Police Col. Jibin Bongcayao, the city police director, announced that the case was closed. Jamir now faces three charges: murder for Gapor's death, frustrated murder for the attempt on Kauring's life, and illegal possession of a firearm. The arrest was swift and the charges were clear. What remained was the machinery of the courts and the weight of what had been lost—a tricycle driver who went to work one morning and did not come home.
Notable Quotes
It is considered a crime of passion— Mayor Bruce Matabalao
Case closed— Police Col. Jibin Bongcayao, city police director
The Hearth Conversation Another angle on the story
Why does a checkpoint stop matter in a case like this? Couldn't he have been caught anywhere?

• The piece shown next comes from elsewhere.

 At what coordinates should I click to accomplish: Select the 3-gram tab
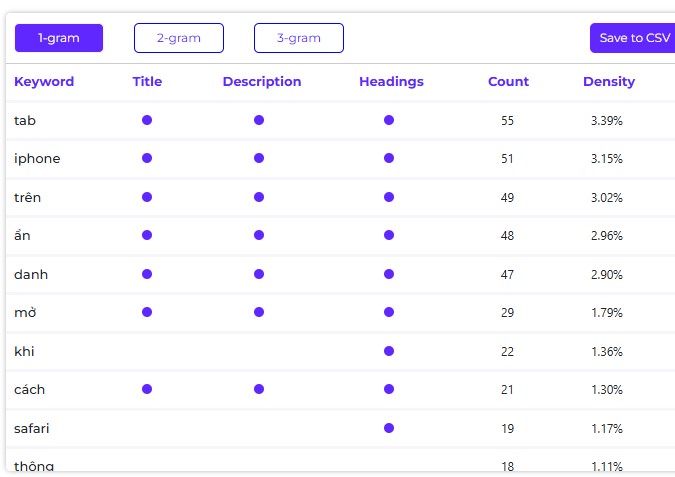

The checkpoint was luck, really. He wasn't flagged because anyone suspected him of shooting a cop. They stopped him for a missing license plate. The gun came after—a routine search that turned into an arrest.
So the crime of passion angle—does that change how people in Cotabato see what happened?
It reframes it. This wasn't a gang hit or a vendetta between criminal organizations. It was a man who believed his wife was unfaithful, and that belief cost a tricycle driver his life. The motive is almost mundane, which makes the collateral damage harder to accept.
The child passenger—do we know anything about that injury?
The source doesn't say how badly the child was hurt, only that a passenger-child was injured by stray bullets. That's the gap in the story. We know Gapor died. We know Kauring survived. But the child's condition remains unclear.
Does Kauring's denial matter legally, or is it just his word against Jamir's?
It matters as a fact, but Jamir's motive doesn't have to be true to be his motive. He believed it. That's what drove him to pull the trigger three times. Whether Kauring was actually involved with his wife is almost beside the point now.
What happens next for Jamir?
The charges are filed. Murder, frustrated murder, illegal firearm possession. He'll move through the courts. The case is closed from the police perspective, but for Gapor's family and that child, it's far from over.